From: http://en.wikipedia.org/wiki/MapReduce
Mainly, a MapReduce used to gather information from a massive datasets, faster and easier. The algorithm consists of two main functions, map and reduce. The map function is used to collecting data from the inputs. At this step, map function breaks the input into smaller chunks. In reduce function; we will put or aggregate the map function’s results together, to make a single result.
The reduce function will always performed after the map function.

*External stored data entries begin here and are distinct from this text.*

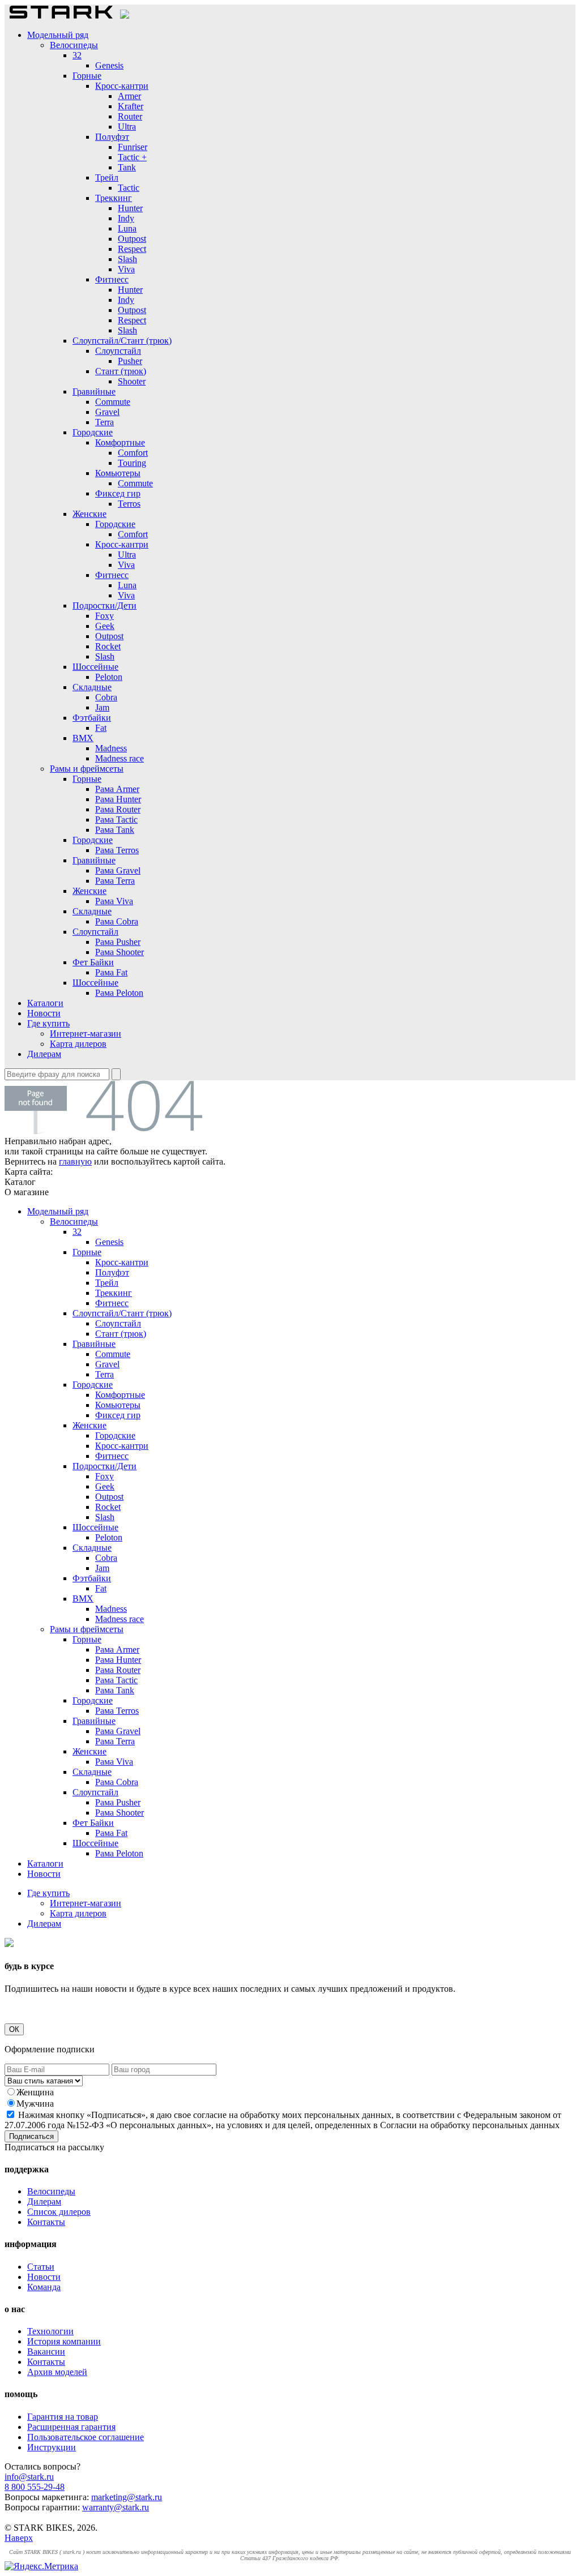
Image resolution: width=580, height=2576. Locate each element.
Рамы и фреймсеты (86, 768)
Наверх (19, 2538)
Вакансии (46, 2351)
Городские (92, 432)
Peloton (108, 677)
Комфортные (120, 442)
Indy (126, 218)
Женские (89, 514)
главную (75, 1161)
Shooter (132, 381)
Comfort (133, 452)
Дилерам (44, 1054)
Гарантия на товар (62, 2416)
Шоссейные (95, 666)
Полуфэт (112, 137)
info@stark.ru (29, 2476)
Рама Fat (111, 972)
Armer (129, 96)
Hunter (130, 208)
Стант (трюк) (120, 371)
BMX (82, 738)
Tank (127, 167)
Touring (132, 463)
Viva (126, 269)
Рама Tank (114, 830)
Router (130, 116)
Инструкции (51, 2447)
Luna (127, 228)
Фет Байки (93, 962)
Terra (104, 422)
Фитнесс (112, 279)
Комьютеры (117, 473)
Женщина (35, 2092)
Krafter (130, 106)
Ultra (127, 126)
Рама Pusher (117, 942)
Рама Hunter (118, 799)
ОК (14, 2029)
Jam (102, 707)
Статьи (40, 2266)
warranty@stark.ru (115, 2507)
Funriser (132, 147)
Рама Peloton (119, 993)
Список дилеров (59, 2211)
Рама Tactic (116, 819)
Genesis (109, 65)
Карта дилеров (78, 1044)
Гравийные (94, 391)
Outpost (132, 238)
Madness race (119, 758)
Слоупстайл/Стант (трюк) (122, 340)
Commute (112, 401)
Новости (44, 1013)
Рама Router (117, 809)
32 (77, 55)
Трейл (106, 177)
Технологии (50, 2331)
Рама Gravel (117, 870)
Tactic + (132, 157)
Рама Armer (117, 789)
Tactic (128, 187)
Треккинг (113, 198)
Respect (132, 249)
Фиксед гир (117, 493)
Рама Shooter (119, 952)
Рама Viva (114, 901)
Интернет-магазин (85, 1033)
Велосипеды (74, 45)
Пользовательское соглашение (85, 2437)
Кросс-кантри (121, 86)
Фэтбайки (91, 717)
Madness (111, 748)
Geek (104, 626)
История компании (64, 2341)
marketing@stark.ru (126, 2497)
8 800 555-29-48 (35, 2487)
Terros (129, 503)
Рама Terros (117, 850)
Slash (127, 259)
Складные (92, 687)
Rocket (108, 646)
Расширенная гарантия (71, 2427)
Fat (100, 728)
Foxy (104, 616)
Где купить (48, 1023)
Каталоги (45, 1003)
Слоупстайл (118, 351)
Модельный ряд (57, 35)
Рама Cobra (116, 921)
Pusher (130, 361)
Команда (44, 2287)
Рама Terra (115, 880)
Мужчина (35, 2103)
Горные (86, 75)
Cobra (106, 697)
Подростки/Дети (104, 605)
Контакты (46, 2222)
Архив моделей (57, 2372)
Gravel (107, 412)
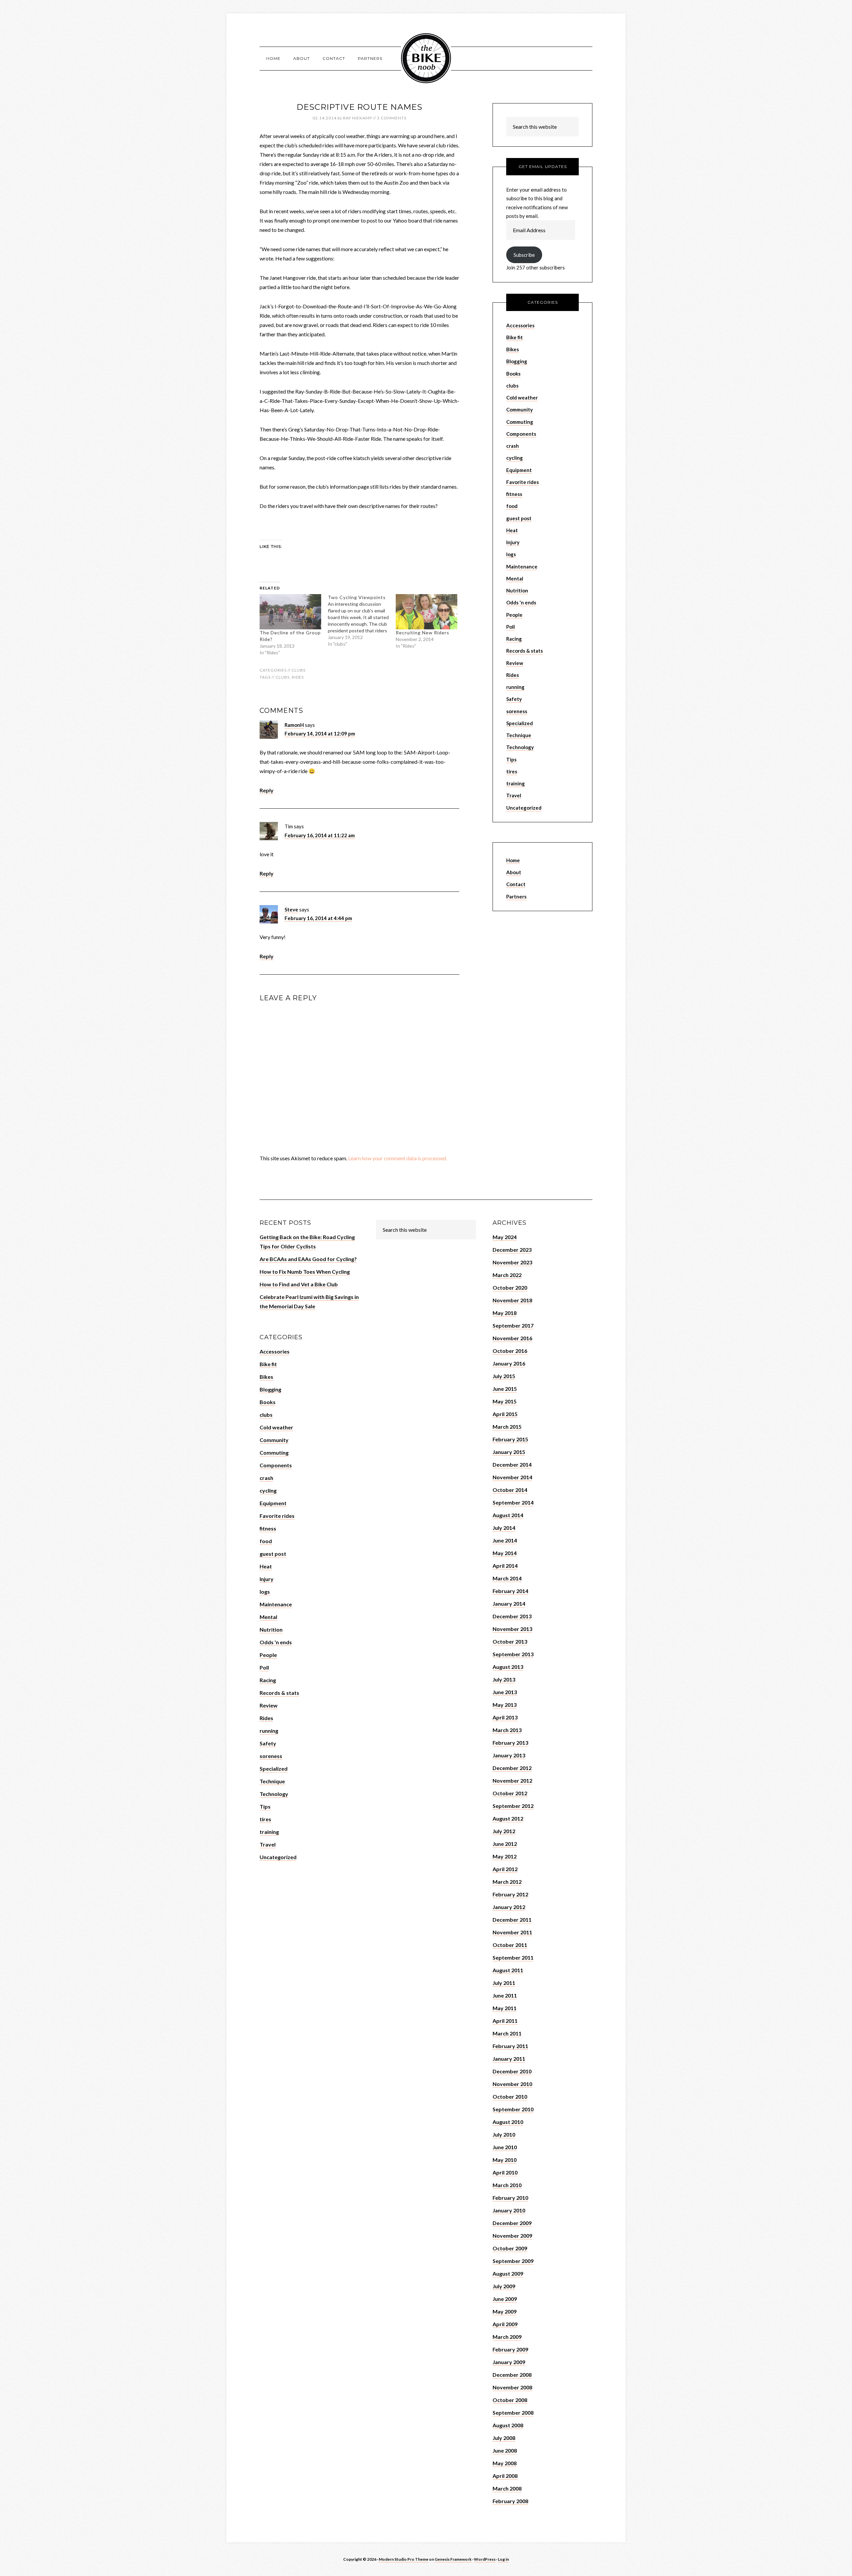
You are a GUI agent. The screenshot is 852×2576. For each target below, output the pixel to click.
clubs (299, 670)
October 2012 (510, 1793)
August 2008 (508, 2425)
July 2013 (504, 1679)
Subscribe (524, 255)
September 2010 (513, 2109)
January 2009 (509, 2362)
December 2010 (512, 2071)
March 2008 (507, 2488)
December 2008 (512, 2374)
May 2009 (505, 2311)
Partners (516, 896)
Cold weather (522, 398)
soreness (516, 711)
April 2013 (505, 1717)
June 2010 (505, 2147)
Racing (514, 639)
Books (513, 374)
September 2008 (513, 2412)
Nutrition (517, 590)
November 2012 (512, 1780)
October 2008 (510, 2400)
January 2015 (509, 1452)
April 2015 (505, 1414)
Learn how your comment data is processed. (397, 1158)
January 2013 (509, 1755)
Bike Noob (426, 58)
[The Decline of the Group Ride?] (290, 611)
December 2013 (512, 1616)
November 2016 (512, 1338)
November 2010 (512, 2084)
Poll (510, 627)
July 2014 (504, 1528)
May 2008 (505, 2463)
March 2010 (507, 2185)
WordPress (485, 2559)
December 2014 (512, 1464)
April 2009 (505, 2324)
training (515, 783)
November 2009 (512, 2235)
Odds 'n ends (521, 602)
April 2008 (505, 2476)
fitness (514, 494)
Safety (514, 699)
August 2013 (508, 1667)
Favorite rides (522, 482)
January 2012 (509, 1907)
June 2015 (505, 1388)
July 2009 (504, 2286)
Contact (516, 884)
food (512, 506)
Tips (511, 759)
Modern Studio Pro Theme (403, 2559)
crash (512, 446)
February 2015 (510, 1439)
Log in (503, 2559)
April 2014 (505, 1565)
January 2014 (509, 1603)
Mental (514, 578)
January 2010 (509, 2210)
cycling (514, 458)
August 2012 (508, 1818)
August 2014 (508, 1515)
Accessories (520, 325)
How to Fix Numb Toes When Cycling (305, 1271)
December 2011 (512, 1919)
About (513, 872)
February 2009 (510, 2349)
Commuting (519, 422)
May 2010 (505, 2160)
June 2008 (505, 2450)
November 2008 (512, 2387)
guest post (519, 518)
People (514, 615)
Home (513, 860)
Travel (513, 795)
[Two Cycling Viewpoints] (362, 620)
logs (511, 554)
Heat (512, 530)
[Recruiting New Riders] (426, 611)
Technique (518, 735)
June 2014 (505, 1540)
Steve (291, 909)
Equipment (519, 470)
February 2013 (510, 1742)
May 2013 (505, 1704)
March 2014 (507, 1578)
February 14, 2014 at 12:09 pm (320, 733)
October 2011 (510, 1945)
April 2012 (505, 1869)
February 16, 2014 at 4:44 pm (318, 918)
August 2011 (508, 1970)
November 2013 (512, 1629)
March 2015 (507, 1426)
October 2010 (510, 2096)
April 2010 (505, 2172)
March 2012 (507, 1881)
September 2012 (513, 1806)
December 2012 (512, 1768)
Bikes (512, 349)
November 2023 (512, 1262)
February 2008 (510, 2501)
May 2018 (505, 1313)
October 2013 (510, 1641)
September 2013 (513, 1654)
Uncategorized (523, 808)
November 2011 (512, 1932)
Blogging (516, 361)
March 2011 (507, 2033)
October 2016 (510, 1351)
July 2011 (504, 1983)
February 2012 (510, 1894)
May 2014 (505, 1553)
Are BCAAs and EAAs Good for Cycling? (308, 1259)
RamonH (294, 725)
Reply (267, 790)
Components (521, 434)
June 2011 (505, 1995)
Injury (513, 542)
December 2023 (512, 1249)
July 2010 (504, 2134)
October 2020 (510, 1287)
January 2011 (509, 2058)
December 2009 (512, 2223)
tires (511, 771)
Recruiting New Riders (422, 632)
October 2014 (510, 1490)
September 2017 (513, 1325)
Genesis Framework (453, 2559)
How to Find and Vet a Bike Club (299, 1284)
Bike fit (514, 337)
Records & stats (524, 651)
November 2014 (512, 1477)
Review (514, 663)
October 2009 (510, 2248)
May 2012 (505, 1856)
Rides (298, 677)
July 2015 (504, 1376)
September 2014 (513, 1502)
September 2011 (513, 1957)
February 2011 (510, 2046)
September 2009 (513, 2261)
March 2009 (507, 2337)
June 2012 (505, 1844)
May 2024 (505, 1237)
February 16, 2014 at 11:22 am (320, 835)
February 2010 (510, 2197)
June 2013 (505, 1692)
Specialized (519, 723)
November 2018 (512, 1300)
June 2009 (505, 2299)
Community (519, 409)
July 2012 (504, 1831)
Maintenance (521, 566)
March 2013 (507, 1730)
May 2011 (505, 2008)
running (515, 687)
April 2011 (505, 2020)
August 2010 (508, 2122)
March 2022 (507, 1275)
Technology (520, 747)
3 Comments (391, 117)
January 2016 (509, 1363)
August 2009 (508, 2273)
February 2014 (510, 1591)
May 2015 (505, 1401)
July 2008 (504, 2438)
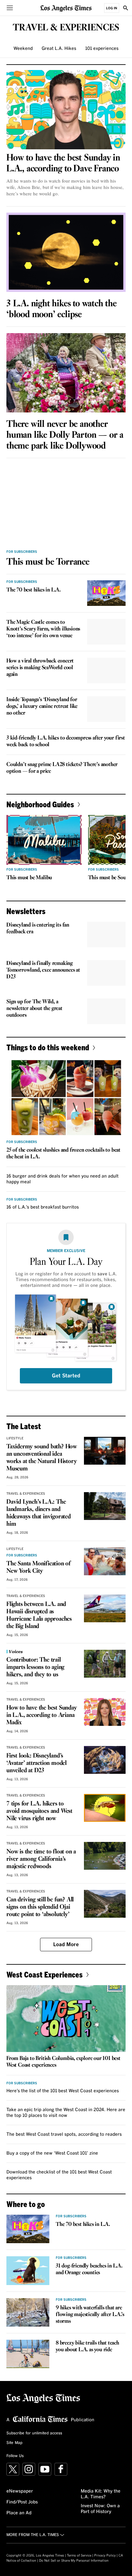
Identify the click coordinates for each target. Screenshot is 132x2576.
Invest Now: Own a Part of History (100, 2509)
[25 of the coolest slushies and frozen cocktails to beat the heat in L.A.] (66, 1097)
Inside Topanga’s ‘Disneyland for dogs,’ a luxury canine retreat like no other (42, 706)
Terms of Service (79, 2555)
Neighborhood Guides (40, 804)
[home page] (66, 8)
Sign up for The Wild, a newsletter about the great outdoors (34, 1008)
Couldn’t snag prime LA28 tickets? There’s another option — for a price (62, 768)
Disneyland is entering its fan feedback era (37, 928)
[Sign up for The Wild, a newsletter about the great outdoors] (106, 1011)
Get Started (66, 1375)
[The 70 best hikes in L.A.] (106, 593)
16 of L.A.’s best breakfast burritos (42, 1207)
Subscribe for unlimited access (34, 2433)
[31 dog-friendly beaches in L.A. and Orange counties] (27, 2270)
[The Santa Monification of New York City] (105, 1561)
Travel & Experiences (25, 1493)
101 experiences (102, 48)
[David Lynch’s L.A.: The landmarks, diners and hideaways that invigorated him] (105, 1506)
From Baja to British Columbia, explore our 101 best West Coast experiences (63, 2062)
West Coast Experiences (44, 1974)
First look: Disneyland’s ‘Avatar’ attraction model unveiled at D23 (36, 1763)
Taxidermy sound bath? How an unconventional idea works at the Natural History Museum (41, 1457)
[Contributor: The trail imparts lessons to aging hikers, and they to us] (105, 1664)
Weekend (23, 48)
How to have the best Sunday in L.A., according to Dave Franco (63, 163)
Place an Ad (18, 2513)
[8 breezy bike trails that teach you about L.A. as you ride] (27, 2354)
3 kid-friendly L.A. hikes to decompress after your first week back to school (65, 741)
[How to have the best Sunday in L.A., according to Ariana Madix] (105, 1712)
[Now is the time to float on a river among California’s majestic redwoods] (105, 1856)
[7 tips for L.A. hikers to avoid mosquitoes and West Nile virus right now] (105, 1808)
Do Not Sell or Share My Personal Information (74, 2560)
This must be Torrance (47, 562)
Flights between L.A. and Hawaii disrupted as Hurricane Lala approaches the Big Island (39, 1615)
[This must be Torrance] (66, 504)
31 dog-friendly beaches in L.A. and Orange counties (89, 2269)
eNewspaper (19, 2491)
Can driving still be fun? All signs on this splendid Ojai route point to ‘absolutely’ (40, 1907)
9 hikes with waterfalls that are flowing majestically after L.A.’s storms (90, 2314)
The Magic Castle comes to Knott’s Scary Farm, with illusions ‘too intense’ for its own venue (43, 629)
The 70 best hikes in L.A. (33, 590)
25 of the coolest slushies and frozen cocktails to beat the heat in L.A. (63, 1153)
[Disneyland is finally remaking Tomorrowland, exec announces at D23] (106, 973)
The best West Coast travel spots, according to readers (64, 2134)
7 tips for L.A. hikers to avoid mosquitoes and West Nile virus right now (39, 1811)
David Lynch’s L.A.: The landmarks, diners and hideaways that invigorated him (38, 1513)
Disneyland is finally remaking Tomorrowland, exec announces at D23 (43, 970)
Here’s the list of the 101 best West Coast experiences (62, 2091)
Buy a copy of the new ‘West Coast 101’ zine (52, 2153)
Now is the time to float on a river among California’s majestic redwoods (41, 1859)
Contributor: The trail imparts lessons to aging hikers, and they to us (35, 1667)
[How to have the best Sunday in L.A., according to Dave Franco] (66, 109)
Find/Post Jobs (22, 2502)
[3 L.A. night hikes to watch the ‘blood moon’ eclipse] (66, 252)
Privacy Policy (105, 2555)
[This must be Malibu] (44, 840)
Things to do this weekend (47, 1047)
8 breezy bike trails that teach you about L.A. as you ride (87, 2346)
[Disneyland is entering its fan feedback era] (106, 934)
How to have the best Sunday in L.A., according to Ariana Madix (41, 1715)
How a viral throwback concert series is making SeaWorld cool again (40, 667)
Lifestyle (14, 1438)
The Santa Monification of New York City (38, 1567)
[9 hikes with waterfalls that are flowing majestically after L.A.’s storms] (27, 2312)
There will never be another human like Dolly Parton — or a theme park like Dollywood (64, 435)
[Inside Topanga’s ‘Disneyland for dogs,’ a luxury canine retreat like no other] (106, 709)
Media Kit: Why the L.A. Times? (100, 2494)
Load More (66, 1944)
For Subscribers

To understand the process better, I’d like to give an example. Suppose we have a news website, each news is an entity in our database. Each news item has an Array of keywords that describes the news. Following is a sample of a news item:
{
title: ‘Hello world!’,
description: ‘Hello world! This is the first post from our awesome news portal; we will publish more news here. Thanks.’
keywords: [{
word: ‘hello’,
count: 1
}, {
word: ‘world’,
count: 1
}, {
word: ‘news’,
count: 2
}, {
word: ‘post’,
count: 1
}]
}
So, what we want to do? We have a lot of news items, and an Array of keywords inside each one. We are going to determine popular keywords from all news items.
First of all, the map function will break the news item into smaller pieces. Actually, we should emit the keyword and the number of repeat inside the map function. The emit function is used to push new values into a temporary key-value pair, this array will be used in reduce function further to generate a single value.
Following is an example of map function source code:
function () {
this.keywords.forEach(function (doc) {
emit(doc.word, doc.count);
})
}
To understand the map function better, following is an output of this function. When we have “hello” word that repeated twice with out number of 1 and 3, the output will be:
{ “hello”: [1, 3] }
And when we have the word “post” that repeated once, with count number of 2, the output would be:
{ “post”: [2] }
Then, we have the reduce function. Inside the reduce function we will wrap up map function’s result to create a single value. The single value is a keyword with total count of repetition in all news items.
Following is the reduce function source code:
function (key, values) {
return Array.sum(values);
};
So, following is the output of reduce function:
{ id: “hello”, value: 4 }
And for the second map function’s output, the result will be:
{ id: “post”, value: 2 }
After performing the reduce function, we will have a set of keywords with the total count of repetition amongst all news items, that is, the array of popular keywords.
Of course the above explanation was a briefly look into the MapReduce algorithm. There are a lot of MapReduce frameworks and you can find them in NoSQL databases, MongoDB for instance.